Protein globulin adalah komponen utama dari protein kedelai yang jumlahnya hampir 50 persen dari total protein kedelai. Protein globulin ini terdiri dari fraksi 7S dan 11S yang jumlahnya masing 18.5% dan 31% dari total protein kedelai, dengan bobot molekul masing-masing 180.000 – 210.000 dan 600.000 (Wolf dan Cowan 1971).

Pemanasan larutan protein kedelai dalam air menyebabkan pembentukan agregat dari fraksi 11S, 15S dan sebagian 7S (Watanabe dan Nakayama 1962). Bila larutan 11S dipanaskan di atas 70oC, larutan menjadi keruh dan protein mengendap pada pemanasan 90oC (Wolf dan Cowan 1971).
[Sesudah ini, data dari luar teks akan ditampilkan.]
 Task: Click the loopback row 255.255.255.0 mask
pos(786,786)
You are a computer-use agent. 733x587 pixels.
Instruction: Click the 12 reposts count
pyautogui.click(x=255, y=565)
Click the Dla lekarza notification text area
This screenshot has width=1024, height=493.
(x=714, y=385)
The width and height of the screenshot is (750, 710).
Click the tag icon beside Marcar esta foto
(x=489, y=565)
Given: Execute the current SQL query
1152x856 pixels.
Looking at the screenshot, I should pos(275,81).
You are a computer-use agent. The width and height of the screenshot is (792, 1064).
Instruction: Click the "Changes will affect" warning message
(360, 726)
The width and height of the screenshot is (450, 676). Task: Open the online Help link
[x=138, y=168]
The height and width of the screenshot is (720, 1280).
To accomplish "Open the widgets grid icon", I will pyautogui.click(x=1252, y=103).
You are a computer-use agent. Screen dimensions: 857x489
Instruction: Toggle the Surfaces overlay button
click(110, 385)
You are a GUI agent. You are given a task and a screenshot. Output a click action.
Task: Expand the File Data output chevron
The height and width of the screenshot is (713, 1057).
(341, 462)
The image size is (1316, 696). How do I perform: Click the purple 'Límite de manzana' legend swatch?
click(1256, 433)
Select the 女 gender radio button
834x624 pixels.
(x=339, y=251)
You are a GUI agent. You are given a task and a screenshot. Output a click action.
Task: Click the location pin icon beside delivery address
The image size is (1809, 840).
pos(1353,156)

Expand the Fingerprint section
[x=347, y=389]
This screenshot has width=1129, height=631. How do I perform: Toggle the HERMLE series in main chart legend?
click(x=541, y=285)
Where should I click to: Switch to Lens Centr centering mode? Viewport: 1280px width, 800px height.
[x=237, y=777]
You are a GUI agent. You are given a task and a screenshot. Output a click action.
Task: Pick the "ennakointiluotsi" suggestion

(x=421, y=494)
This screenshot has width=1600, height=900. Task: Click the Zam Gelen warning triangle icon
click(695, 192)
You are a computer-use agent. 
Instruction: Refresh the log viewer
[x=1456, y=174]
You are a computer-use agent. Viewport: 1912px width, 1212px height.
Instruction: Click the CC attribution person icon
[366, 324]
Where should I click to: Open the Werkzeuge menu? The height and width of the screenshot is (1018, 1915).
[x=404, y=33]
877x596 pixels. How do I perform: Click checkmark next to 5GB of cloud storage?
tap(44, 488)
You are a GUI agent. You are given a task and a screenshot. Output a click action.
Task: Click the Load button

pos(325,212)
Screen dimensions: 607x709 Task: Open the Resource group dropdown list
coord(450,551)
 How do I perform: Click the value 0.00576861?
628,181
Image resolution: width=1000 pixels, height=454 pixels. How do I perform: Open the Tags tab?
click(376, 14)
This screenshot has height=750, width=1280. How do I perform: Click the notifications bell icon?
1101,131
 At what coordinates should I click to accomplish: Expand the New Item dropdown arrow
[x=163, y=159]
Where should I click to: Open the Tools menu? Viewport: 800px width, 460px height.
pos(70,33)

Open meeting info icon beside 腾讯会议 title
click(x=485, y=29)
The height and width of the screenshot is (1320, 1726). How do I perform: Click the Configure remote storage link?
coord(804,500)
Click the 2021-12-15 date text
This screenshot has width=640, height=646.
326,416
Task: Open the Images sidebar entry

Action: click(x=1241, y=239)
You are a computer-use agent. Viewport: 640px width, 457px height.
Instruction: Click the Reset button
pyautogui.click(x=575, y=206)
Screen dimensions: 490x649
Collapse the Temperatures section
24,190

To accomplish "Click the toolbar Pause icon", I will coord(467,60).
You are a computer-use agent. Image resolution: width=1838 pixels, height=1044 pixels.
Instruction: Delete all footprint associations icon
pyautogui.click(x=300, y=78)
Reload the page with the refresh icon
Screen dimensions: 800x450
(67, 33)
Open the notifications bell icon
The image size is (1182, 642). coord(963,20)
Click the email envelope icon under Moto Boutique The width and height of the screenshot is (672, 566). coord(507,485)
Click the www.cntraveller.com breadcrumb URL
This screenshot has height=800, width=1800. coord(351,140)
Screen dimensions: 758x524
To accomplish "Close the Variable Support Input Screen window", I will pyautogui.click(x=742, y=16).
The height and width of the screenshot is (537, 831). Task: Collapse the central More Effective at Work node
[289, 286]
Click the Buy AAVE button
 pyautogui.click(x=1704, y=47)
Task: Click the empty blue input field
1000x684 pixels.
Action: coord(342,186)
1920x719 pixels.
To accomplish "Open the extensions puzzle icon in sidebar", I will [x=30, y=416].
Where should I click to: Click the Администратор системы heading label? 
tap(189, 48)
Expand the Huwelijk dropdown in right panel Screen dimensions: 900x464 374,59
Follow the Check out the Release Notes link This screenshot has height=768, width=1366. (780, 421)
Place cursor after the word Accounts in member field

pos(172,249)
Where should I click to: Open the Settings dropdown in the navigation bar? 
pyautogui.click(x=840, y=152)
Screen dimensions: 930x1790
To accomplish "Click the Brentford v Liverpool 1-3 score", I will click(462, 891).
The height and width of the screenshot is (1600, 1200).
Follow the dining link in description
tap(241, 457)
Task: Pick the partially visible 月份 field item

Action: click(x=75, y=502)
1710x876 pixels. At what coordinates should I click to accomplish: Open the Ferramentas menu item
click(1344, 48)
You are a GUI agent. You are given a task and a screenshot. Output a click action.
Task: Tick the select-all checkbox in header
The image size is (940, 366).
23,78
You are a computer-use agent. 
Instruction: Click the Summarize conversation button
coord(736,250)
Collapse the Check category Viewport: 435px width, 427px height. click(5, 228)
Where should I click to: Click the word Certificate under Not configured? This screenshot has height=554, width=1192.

Proses pengendapan ini terjadi pada saat titik isoelektrik yaitu muatan gugus amino dan karboksil bebas akan saling menetralkan sehingga molekul bermuatan nol.

Pada tahu, faktor yang mempengaruhi penggumpalan adalah suhu pada saat koagulan ditambahkan, jenis dan konsentrasi koagulan, cara penambahan koagulan dan lama penggumpalan.

- Suhu Koagulasi

Suhu susu kedelai pada saat penambahan koagulan mempengaruhi kecepatan koagulasi. Pada suhu yang tinggi, protein memiliki energi aktif yang tinggi, yang menyebabkan koagulasi berlangsung cepat. Hasilnya tahu cenderung memiliki water holding capacity (WHC) yang rendah, tekstur yang kasar dan keras, hasil curah yang rendah. Ketika suhu koagulasi rendah, pengaruhnya berlawanan. Jika suhu terlalu rendah (dibawah 60oC) koagulasi menjadi tidak sempurna dan tahu mengandung terlalu banyak air dan terlalu lembut untuk mempertahankan bentuknya. Umumnya temperatur yang digunakan adalah 70-80oC (Beddows dan Wong 1987).

- Waktu Koagulasi

Setelah penambahan koagulan, campuran susu kedelai-koagulan didiamkan. Jika terlalu cepat maka koagulasi tidak akan sempurna. Sedangkan jika terlalu lama, suhu akan menurun yang selanjutnya akan sulit melakukan pengepresan. Umumnya untuk tahu lembut (Sutra) membutuhkan 30 menit, tahu reguler 20-25 menit dan untuk tahu keras 10-15 menit.

Pengukuran kekuatan gel dapat diklasifikasikan atas pengukuran kekerasan gel dan pengukuran daya tahan pecah gel. Kekerasan gel menunjukkan besarnya beban untuk melakukan deformasi gel sebelum terjadi pemecahan gel. Daya tahan pecah gel merupakan batas elastisitas gel yang menunjukkan besarnya daya tahan gel terhadap deformasi dimana gel menjadi sobek. Kalau dikaitkan dengan nilai pH, ternyata naiknya pH akan meningkatkan kekerasan dan daya tahan pecah gel, namun kenaikan yang semakin besar akan menurunkan kekerasan dan daya tahan pecah gel (Matz 1959).